Rhenald juga menjelaskan bahwa porsi saham AirAsia yang dimiliki oleh Indonesia adalah sekira 51 persen, sementara sisanya dikelola induk perusahaannya di Malaysia. Sementara itu, perusahaan tersebut listing atau tercatat sebagai perusahaan terbuka di bursa Malaysia, sehingga Malaysia menjadi lebih banyak disorot dalam jatuhnya pesawat,
"Jadi di situ yang justru menjadi sorotan adalah Malaysia karena house basenya AirAsia yang berada di Malaysia bukan di Indonesia. Oleh karena itu yang terkena sorotan publik terutama peristiwa ini adalah AirAsia Malaysia, dan yang menjadi pertanyaan adalah industri penerbangan Malaysia," papar Rhenald.

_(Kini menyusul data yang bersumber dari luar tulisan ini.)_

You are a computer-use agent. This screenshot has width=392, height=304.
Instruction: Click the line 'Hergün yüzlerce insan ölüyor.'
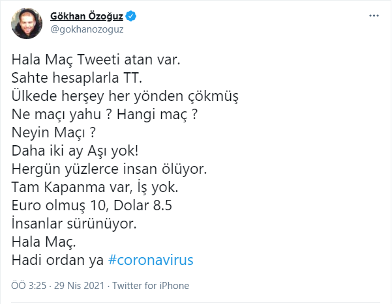[109, 169]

Menurut Rhenald, Indonesia justru mendapatkan sentimen positif dari kejadian tersebut dan apresiasi dari Internasional. Hal tersebut dilihat dari proses evakuasi dan investigasi yang hanya dilakukan selama dua hari oleh pihak Badan SAR Nasional (Basarnas).
"Malah justru industri penerbangan Malaysia yang dipertaruhkan dunia, kalau masalah AirAsia masih bisa diredam,karena sikap Tony Fernandes selaku CEO AirAsia telah menyatakan akan bertanggung jawab dan telah menunjukkan empati kepada keluarga penumpang secara baik," imbuhnya.